Molecular Mechanisms of Epirubicin in Multiple Myeloma: Targeting CDC20 for Enhanced Chemosensitivity and Cell Cycle Arrest

Abstract

Background: Epirubicin is a widely used chemotherapeutic agent for multiple myeloma (MM), but its clinical efficacy remains limited due to the inability to identify the subgroup of patients most likely to benefit. Identifying reliable biomarkers that can predict chemosensitivity is crucial for developing personalized treatment strategies and improving therapeutic outcomes. This review aims to characterize the molecular mechanisms of epirubicin in MM cells, explore its tumor-suppressive effects, and highlight potential biomarkers for patient stratification. Materials and Methods: The review synthesizes findings from studies on epirubicin's half-maximal inhibitory concentration (IC50) in MM cell lines, gene expression alterations following treatment, and bioinformatic analysis of publicly available datasets.

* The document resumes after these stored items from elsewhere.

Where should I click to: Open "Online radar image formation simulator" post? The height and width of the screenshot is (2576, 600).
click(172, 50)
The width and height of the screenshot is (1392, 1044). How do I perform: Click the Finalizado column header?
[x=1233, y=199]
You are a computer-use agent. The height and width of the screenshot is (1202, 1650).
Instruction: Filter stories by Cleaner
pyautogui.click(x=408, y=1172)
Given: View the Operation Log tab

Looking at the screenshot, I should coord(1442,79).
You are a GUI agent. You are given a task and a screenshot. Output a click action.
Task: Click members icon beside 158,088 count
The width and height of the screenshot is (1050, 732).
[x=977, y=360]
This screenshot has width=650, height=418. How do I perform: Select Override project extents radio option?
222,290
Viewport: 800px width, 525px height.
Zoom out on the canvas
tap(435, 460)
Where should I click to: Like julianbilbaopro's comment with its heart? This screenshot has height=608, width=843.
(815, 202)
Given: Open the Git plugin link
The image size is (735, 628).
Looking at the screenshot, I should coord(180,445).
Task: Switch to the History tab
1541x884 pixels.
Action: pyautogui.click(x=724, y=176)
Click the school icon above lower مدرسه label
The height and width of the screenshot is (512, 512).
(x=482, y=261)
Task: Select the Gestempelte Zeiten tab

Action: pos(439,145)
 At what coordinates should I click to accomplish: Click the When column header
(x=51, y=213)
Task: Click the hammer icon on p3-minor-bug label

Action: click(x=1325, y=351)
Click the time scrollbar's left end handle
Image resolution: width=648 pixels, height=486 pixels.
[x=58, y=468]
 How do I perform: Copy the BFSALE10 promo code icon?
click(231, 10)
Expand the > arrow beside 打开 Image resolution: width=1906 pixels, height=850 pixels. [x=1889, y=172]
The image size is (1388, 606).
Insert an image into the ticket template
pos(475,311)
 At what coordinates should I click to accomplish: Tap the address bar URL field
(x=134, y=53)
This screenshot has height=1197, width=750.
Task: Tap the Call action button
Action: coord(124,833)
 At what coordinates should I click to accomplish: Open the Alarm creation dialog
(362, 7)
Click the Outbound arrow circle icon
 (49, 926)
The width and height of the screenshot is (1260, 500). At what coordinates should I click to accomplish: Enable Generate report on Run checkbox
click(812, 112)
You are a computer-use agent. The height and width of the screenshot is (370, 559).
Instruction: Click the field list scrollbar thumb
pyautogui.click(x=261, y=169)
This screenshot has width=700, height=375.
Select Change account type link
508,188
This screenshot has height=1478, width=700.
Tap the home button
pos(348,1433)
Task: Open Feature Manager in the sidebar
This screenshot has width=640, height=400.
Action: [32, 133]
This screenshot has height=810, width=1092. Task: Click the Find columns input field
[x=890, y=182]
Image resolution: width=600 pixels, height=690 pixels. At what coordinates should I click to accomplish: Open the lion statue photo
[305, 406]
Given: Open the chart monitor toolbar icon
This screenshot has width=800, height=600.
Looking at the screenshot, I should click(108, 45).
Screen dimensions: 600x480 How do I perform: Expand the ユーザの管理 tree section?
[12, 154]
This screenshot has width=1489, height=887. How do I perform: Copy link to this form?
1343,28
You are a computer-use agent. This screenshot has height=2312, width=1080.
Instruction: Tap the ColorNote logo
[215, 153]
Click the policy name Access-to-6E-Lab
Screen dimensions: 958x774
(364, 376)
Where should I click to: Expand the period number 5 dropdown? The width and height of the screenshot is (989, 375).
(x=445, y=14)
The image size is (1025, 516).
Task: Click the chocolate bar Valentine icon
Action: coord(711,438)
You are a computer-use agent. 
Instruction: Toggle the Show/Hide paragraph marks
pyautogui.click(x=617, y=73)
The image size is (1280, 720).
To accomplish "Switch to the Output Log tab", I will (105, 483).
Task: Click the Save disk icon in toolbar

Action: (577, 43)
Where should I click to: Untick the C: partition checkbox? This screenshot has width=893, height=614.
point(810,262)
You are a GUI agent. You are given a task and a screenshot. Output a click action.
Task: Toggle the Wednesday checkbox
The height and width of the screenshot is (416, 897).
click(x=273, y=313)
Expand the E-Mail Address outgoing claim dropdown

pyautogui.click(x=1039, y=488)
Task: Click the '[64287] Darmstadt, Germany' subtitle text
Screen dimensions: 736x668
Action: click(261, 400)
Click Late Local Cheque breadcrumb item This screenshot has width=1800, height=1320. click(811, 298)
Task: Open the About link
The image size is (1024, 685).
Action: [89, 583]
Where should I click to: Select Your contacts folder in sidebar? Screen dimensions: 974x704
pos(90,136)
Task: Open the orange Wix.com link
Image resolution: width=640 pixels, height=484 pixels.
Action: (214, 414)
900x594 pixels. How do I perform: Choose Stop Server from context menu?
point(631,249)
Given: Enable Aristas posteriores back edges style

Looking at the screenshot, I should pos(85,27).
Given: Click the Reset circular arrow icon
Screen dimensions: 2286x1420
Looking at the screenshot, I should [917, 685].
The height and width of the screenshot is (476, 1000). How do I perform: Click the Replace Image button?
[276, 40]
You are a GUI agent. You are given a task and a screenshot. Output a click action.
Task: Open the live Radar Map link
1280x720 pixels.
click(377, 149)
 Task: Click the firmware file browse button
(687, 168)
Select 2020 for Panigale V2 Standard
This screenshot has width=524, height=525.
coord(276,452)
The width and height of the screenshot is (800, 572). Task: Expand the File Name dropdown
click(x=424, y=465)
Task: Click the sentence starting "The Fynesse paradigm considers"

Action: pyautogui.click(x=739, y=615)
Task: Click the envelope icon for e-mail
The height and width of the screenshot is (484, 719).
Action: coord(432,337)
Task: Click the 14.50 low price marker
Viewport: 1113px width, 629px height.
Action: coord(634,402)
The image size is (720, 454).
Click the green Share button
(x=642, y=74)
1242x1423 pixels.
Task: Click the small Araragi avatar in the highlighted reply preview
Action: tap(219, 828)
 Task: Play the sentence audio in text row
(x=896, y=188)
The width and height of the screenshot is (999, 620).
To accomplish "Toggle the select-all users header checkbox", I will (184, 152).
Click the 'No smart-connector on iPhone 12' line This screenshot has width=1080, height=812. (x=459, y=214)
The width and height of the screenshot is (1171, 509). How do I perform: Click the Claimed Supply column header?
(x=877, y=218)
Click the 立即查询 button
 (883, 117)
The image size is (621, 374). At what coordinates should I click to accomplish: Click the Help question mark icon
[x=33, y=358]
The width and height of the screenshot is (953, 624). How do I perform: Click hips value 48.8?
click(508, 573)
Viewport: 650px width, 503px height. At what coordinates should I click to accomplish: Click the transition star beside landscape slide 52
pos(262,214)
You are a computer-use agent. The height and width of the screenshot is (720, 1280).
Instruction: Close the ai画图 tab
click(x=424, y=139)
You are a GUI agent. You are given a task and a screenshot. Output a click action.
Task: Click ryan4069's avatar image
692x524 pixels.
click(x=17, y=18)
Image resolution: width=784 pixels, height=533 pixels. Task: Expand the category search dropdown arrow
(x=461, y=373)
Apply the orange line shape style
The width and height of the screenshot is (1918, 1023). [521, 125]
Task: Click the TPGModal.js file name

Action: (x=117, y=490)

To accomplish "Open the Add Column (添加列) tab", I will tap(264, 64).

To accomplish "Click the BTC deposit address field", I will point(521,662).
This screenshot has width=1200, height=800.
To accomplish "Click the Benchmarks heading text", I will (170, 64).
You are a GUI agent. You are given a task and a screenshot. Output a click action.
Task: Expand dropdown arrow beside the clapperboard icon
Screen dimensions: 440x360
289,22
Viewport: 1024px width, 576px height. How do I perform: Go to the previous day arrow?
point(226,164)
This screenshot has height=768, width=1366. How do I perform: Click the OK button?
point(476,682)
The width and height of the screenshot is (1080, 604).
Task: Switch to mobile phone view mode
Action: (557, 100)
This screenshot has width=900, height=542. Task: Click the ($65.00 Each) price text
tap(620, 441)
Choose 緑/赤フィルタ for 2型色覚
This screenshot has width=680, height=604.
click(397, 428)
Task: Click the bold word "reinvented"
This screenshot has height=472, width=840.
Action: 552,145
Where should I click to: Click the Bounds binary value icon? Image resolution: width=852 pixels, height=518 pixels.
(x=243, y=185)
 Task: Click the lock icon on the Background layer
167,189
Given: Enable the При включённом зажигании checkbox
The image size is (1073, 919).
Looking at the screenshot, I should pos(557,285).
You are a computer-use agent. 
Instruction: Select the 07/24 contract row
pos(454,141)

We focus on CDC20, a key cell-cycle regulator, and its role as a prognostic biomarker for treatment response. In vitro assays, gene expression profiling, and in vivo xenograft models are explored to assess the impact of epirubicin on cell-cycle progression and tumor growth. Results: Epirubicin treatment leads to significant changes in gene expression, with CDC20 being one of the most markedly downregulated genes. Transcriptome analysis reveals that CDC20 suppression is associated with G2/M arrest and reduced tumor proliferation. Bioinformatic analysis of clinical datasets demonstrates that high CDC20 expression correlates with poorer survival outcomes, including shorter overall survival (OS), event-free survival (EFS), and post-progression survival (PPS). Conclusion: Epirubicin induces anti-myeloma effects by downregulating CDC20 and promoting cell-cycle arrest in MM cells. CDC20 serves as a potential biomarker for identifying MM patients who are likely to benefit from epirubicin-based therapies. These findings provide insights into the molecular underpinnings of epirubicin's action and the potential for using CDC20 as a predictive marker in precision oncology for MM.